TASK BRIEF> Reproduce the column on JD Sports below word for word, in full.

ALEX BRUMMER: JD Sports needs a powerful chairman

ALEX BRUMMER: JD Sports needs a powerful independent chairman who can protect the interests of all stakeholders

On the High Street and in shopping centres around the country, JD Sports was among the standout performers before lockdown when retail was already ailing. 

The company’s reputation is high, largely because of the intelligent and philanthropic ownership of Pentland Group, the Rubin family vehicle which built its fortune on the back of Reebok sports shoes. 

It is disappointing that Go Outdoors, a JD offshoot, which employs 2,400 people, has announced it will go into administration. 

Offloading stock: It is unfortunate timing that JD Sport’s executive chairman, Peter Cowgill, chose to sell 1.98m shares in the company earlier this month

It was intended that government measures for the economy, including furlough and the break on business rates, together with a broad range of credit facilities, would prevent this kind of injury.

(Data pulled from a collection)
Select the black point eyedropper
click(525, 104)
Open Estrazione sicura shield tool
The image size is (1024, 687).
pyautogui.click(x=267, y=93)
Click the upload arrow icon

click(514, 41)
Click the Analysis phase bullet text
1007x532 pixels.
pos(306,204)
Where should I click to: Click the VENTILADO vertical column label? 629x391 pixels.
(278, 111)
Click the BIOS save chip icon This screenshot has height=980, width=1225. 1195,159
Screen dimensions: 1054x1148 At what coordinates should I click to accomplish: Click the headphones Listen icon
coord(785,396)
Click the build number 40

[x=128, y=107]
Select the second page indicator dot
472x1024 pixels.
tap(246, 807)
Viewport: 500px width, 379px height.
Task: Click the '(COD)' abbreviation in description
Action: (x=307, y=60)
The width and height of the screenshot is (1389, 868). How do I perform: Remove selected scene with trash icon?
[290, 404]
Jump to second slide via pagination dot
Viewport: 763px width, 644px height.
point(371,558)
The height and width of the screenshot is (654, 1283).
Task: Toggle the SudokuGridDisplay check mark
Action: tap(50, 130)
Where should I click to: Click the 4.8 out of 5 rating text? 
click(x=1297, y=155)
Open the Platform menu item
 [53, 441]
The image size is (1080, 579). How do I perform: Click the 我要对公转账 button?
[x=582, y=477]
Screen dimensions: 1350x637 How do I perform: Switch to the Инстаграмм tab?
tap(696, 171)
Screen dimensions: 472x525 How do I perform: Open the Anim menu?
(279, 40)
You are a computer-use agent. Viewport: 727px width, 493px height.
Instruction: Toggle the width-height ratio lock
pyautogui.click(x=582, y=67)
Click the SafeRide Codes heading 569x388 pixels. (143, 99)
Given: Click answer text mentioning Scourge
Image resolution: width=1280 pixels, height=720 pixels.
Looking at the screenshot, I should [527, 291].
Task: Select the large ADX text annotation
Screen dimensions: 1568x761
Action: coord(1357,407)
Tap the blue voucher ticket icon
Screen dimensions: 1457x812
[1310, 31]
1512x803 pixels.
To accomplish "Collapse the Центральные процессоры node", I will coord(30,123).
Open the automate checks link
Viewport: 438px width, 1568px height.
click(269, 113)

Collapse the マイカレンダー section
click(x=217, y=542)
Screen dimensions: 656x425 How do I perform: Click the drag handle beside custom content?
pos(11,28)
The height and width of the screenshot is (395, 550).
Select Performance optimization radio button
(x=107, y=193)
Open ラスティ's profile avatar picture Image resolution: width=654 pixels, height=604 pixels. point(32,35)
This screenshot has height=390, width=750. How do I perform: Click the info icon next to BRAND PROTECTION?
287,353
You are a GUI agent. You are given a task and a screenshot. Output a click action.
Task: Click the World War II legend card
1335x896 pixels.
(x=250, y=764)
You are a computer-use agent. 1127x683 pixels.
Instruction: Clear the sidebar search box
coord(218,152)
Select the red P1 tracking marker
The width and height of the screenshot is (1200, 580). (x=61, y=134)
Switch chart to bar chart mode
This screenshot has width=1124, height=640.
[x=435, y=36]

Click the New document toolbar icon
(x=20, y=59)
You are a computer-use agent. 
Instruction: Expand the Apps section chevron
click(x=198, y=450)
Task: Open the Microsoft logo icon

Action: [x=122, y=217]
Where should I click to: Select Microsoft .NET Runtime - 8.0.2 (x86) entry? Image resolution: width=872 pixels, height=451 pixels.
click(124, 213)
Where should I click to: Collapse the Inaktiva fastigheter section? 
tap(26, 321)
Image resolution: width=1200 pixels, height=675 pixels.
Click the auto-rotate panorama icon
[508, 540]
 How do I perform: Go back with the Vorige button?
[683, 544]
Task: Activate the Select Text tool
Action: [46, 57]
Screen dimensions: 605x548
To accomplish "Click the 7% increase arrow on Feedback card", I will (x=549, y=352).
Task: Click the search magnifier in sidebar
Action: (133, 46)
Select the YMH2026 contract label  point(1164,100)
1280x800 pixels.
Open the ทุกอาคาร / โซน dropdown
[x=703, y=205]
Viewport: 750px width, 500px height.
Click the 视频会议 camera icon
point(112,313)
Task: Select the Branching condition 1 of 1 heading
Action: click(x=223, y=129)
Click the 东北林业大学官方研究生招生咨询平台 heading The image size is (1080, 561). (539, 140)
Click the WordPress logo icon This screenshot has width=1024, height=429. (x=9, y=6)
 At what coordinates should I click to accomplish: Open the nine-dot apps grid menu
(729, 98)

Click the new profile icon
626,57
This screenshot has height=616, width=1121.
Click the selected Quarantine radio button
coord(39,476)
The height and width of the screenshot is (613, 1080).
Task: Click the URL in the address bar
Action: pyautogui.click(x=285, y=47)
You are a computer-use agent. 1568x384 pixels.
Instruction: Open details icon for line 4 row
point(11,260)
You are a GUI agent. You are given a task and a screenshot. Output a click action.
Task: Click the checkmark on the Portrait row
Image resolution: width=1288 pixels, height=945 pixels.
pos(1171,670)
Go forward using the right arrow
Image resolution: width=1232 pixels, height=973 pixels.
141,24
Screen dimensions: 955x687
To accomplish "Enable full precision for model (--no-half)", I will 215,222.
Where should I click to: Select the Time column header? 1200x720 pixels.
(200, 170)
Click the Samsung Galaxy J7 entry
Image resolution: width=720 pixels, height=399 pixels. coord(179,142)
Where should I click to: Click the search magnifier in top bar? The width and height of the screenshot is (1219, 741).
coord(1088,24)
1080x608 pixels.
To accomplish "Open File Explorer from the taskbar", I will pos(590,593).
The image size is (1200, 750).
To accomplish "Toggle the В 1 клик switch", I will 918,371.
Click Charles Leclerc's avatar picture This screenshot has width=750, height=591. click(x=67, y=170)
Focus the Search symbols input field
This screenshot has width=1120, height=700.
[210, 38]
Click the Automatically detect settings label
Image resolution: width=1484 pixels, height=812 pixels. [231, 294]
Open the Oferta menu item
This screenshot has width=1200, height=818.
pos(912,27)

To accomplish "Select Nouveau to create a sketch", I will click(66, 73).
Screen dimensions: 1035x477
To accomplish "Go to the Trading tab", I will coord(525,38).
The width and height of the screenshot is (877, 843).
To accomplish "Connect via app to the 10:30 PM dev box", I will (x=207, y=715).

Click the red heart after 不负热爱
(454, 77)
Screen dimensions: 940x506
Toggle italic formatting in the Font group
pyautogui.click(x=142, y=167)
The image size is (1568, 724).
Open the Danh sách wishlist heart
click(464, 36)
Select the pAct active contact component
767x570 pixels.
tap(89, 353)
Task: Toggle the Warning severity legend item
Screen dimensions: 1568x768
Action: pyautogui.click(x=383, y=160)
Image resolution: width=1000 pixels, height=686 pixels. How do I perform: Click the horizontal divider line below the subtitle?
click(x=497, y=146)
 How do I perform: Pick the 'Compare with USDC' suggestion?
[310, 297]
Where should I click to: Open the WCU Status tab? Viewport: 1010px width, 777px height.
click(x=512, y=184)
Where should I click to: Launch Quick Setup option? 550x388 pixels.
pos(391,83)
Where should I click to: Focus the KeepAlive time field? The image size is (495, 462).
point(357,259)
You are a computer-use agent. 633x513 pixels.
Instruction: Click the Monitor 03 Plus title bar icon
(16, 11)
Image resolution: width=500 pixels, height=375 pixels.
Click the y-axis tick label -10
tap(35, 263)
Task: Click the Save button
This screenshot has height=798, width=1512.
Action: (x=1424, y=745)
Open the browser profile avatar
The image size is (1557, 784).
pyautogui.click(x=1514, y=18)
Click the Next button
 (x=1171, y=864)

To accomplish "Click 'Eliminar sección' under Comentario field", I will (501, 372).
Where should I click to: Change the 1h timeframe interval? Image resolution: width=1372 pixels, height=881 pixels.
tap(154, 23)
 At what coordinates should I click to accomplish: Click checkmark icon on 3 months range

RESULT FOR THIS EXERCISE>
ALEX BRUMMER: JD Sports needs a powerful chairman

ALEX BRUMMER: JD Sports needs a powerful independent chairman who can protect the interests of all stakeholders

On the High Street and in shopping centres around the country, JD Sports was among the standout performers before lockdown when retail was already ailing. 

The company’s reputation is high, largely because of the intelligent and philanthropic ownership of Pentland Group, the Rubin family vehicle which built its fortune on the back of Reebok sports shoes. 

It is disappointing that Go Outdoors, a JD offshoot, which employs 2,400 people, has announced it will go into administration. 

Offloading stock: It is unfortunate timing that JD Sport’s executive chairman, Peter Cowgill, chose to sell 1.98m shares in the company earlier this month

It was intended that government measures for the economy, including furlough and the break on business rates, together with a broad range of credit facilities, would prevent this kind of injury.